Arsenijevic Jelena, Tummers Lars, Bosma Niels
Utrecht University School of Governance, Faculty of Law Economics and Governance, Utrecht, Netherlands.
Utrecht University School of Economics, Faculty of Law Economics and Governance, Utrecht, Netherlands.
J Med Internet Res. 2020 Feb 6;22(2):e11613. doi: 10.2196/11613.
Electronic health (eHealth) tools are increasingly being applied in health care. They are expected to improve access to health care, quality of health care, and health outcomes. Although the advantages of using these tools in health care are well described, it is unknown to what extent eHealth tools are effective when used by vulnerable population groups, such as the elderly, people with low socioeconomic status, single parents, minorities, or immigrants.
This study aimed to examine whether the design and implementation characteristics of eHealth tools contribute to better use of these tools among vulnerable groups.

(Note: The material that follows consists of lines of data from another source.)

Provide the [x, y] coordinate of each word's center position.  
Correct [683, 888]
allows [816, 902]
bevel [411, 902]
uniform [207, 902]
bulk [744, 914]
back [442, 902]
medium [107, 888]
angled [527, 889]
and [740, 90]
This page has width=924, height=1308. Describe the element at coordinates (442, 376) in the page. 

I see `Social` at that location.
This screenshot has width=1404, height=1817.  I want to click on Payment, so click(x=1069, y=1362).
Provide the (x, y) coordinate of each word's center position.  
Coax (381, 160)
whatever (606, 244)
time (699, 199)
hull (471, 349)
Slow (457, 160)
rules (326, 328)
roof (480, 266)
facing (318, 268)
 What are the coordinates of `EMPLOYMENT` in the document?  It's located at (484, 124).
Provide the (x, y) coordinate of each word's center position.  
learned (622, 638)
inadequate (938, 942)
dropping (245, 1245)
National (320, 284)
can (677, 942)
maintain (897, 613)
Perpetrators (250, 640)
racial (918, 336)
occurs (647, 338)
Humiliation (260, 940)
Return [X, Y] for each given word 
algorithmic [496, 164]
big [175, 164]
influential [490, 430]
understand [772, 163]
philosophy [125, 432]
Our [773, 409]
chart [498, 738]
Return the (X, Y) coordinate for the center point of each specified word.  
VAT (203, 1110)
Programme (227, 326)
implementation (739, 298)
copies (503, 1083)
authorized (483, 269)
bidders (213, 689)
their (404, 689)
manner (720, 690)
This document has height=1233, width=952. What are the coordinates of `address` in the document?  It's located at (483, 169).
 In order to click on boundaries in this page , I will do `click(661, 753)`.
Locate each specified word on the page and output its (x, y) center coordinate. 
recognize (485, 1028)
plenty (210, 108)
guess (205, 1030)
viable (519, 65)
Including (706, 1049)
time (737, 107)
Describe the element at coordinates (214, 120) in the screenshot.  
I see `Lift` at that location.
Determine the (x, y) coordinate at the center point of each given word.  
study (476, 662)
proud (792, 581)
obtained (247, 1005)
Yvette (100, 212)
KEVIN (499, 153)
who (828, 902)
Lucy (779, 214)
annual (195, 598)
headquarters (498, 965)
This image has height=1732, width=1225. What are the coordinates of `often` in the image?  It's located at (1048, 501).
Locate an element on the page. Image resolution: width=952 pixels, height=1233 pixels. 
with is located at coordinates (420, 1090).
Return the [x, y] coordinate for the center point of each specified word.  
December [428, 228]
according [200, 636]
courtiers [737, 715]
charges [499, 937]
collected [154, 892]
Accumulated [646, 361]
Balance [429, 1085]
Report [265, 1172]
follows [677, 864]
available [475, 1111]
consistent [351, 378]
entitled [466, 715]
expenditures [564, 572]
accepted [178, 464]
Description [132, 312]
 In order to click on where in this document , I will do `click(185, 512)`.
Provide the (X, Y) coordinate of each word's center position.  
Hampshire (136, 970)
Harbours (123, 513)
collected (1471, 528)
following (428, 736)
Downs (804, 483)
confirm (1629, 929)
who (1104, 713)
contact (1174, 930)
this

In this systematic review, we assessed the design and implementation characteristics of eHealth tools that are used by vulnerable groups. In the meta-analysis, we used the adherence rate as an effect size measure. The adherence rate is defined as the number of people who are repetitive users (ie, use the eHealth tool more than once). We also performed a meta-regression analysis to examine how different design and implementation characteristics influenced the adherence rate.
Currently, eHealth tools are continuously used by vulnerable groups but to a small extent. eHealth tools that use multimodal content (such as videos) and have the possibility for direct communication with providers show improved adherence among vulnerable groups.
eHealth tools that use multimodal content and provide the possibility for direct communication with providers have a higher adherence among vulnerable groups. However, most of the eHealth tools are not embedded within the health care system. They are usually focused on specific problems, such as diabetes or obesity. Hence, they do not provide comprehensive services for patients. This limits the use of eHealth tools as a replacement for existing health care services.
电子健康(eHealth)工具在医疗保健领域的应用日益广泛。人们期望这些工具能改善医疗保健的可及性、质量以及健康结局。尽管在医疗保健中使用这些工具的优势已得到充分描述,但对于弱势群体(如老年人、社会经济地位较低者、单亲父母、少数族裔或移民)使用eHealth工具的有效性程度尚不清楚。
本研究旨在探讨eHealth工具的设计和实施特征是否有助于弱势群体更好地使用这些工具。
在这项系统评价中,我们评估了弱势群体使用的eHealth工具的设计和实施特征。在荟萃分析中,我们将依从率作为效应量指标。依从率定义为重复使用者(即使用eHealth工具不止一次)的人数。我们还进行了荟萃回归分析,以研究不同的设计和实施特征如何影响依从率。
目前,弱势群体持续使用eHealth工具,但使用程度较低。使用多模态内容(如视频)且有可能与提供者直接沟通的eHealth工具在弱势群体中的依从性有所提高。
使用多模态内容并提供与提供者直接沟通可能性的eHealth工具在弱势群体中的依从性较高。然而,大多数eHealth工具并未嵌入医疗保健系统。它们通常专注于特定问题,如糖尿病或肥胖症。因此,它们无法为患者提供全面的服务。这限制了eHealth工具替代现有医疗保健服务的使用。